Mississippi has the highest adult obesity rate, at 34.4 percent. Pennsylvania has a 28.5 percent adult obesity rate, while New York’s is 24.7 percent. In two-thirds of the states, obesity rates exceed 25 percent. Twelve states have obesity rates over 30 percent.
Sixteen states saw increases in their obesity rates since last year; none saw a decrease. Over the past 15 years, seven states have doubled their rate of obesity. Another 10 states nearly doubled their obesity rate, with increases of at least 90 percent, and 22 more states saw obesity rates increase by at least 80 percent
“Today, the state with the lowest adult obesity rate would have had the highest rate in 1995,” said Jeff Levi, Ph.D., executive director of TFAH. “There was a clear tipping point in our national weight gain over the last twenty years, and we can’t afford to ignore the impact obesity has on our health and corresponding health care spending.”

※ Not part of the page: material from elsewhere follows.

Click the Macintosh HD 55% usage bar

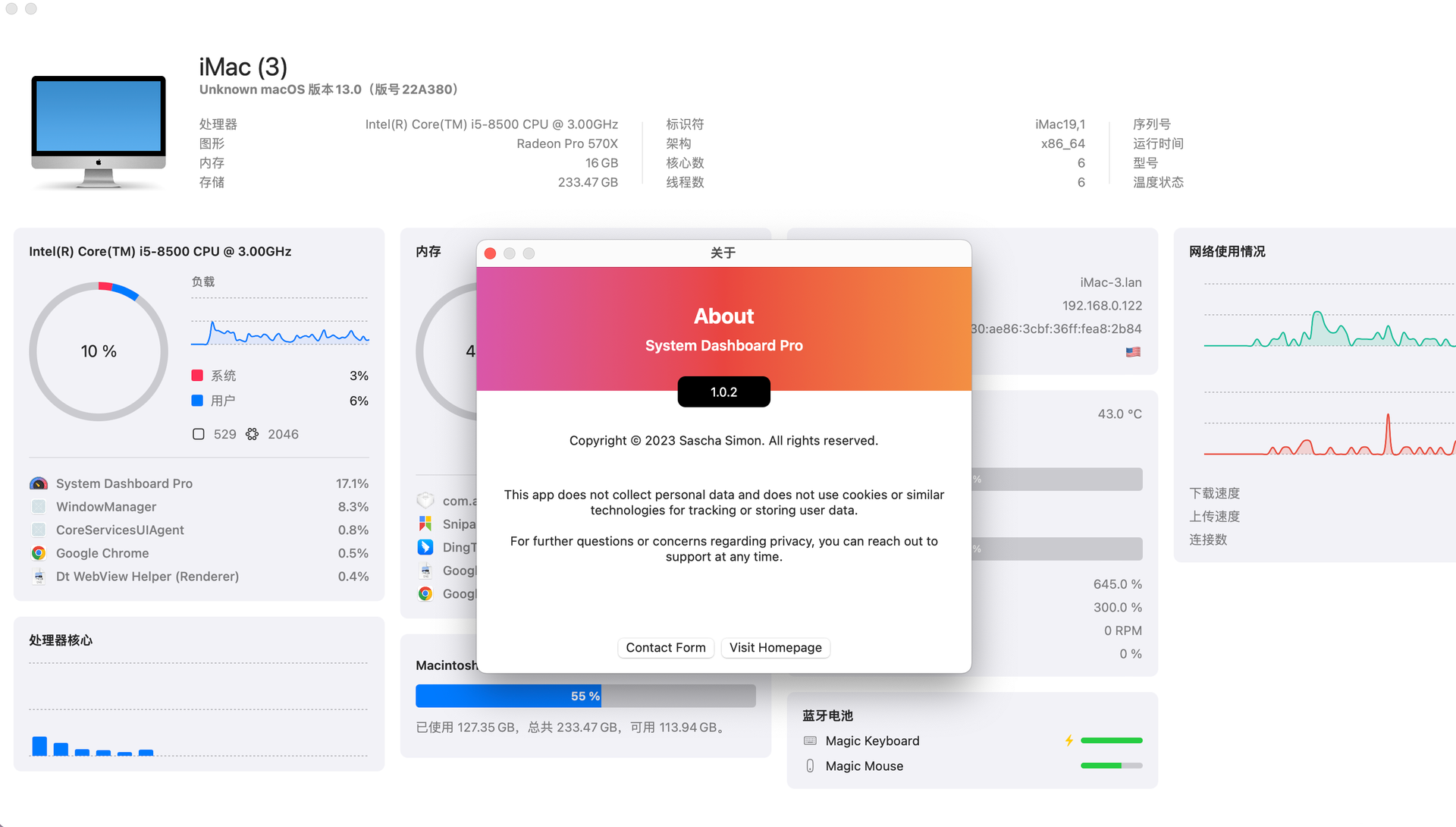click(x=585, y=695)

Fifteen years ago, New Jersey had an obesity rate of 12.3 percent and was ranked seventh least obese state in the nation. The obesity rate in New Jersey increased more than 90 percent over the last 15 years.
“The information in this report should spur us all – individuals and policymakers alike – to redouble our efforts to reverse this debilitating and costly epidemic,” said Risa Lavizzo-Mourey, M.D., M.B.A, RWJF president and CEO. “Changing policies is an important way to provide children and families with vital resources and opportunities to make healthier choices easier in their day-to-day lives.”

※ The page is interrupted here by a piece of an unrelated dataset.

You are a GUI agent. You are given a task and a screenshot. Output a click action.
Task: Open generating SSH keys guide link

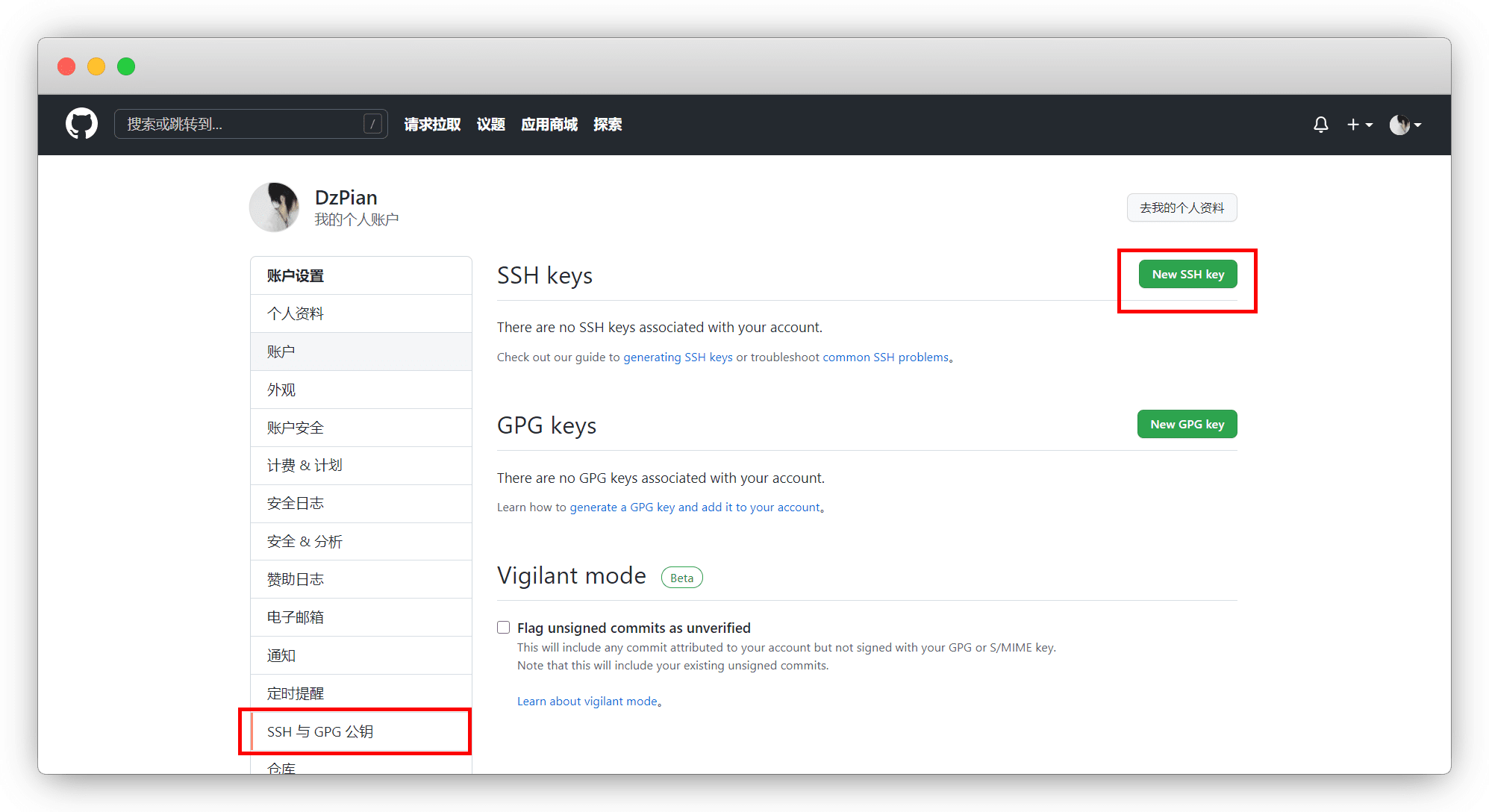coord(678,357)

The report also examines a range of policy efforts that state governments are taking to prevent and control obesity.
Twenty states including New Jersey now have school meal standards that are stricter than the U.S. Department of Agriculture (USDA) requirements.
Twenty-nine states including New Jersey limit when and where competitive foods (foods and beverages sold outside of the formal meal programs, through à la carte lines, vending machines and school stores) may be sold beyond federal requirements.
Every state has some physical education requirements for students. However, these requirements are often limited or not enforced, and many programs are inadequate.
Twenty-one states, not including New Jersey, now have legislation that requires body mass index (BMI) screening or weight-related assessments other than BMI for children and adolescents. Seven years ago, only four states required BMI screening or other weight-related assessments.
Twenty-six states including New Jersey have now established farm-to-school programs. Five years ago, only New York had a law establishing a farm-to-school program.
Sixteen states — not including New Jersey — now have Complete Streets laws. “Complete streets” are roads designed to allow all users – bicyclists, pedestrians, drivers, and public transit users – to access them safely. Seven years ago only five states had these laws.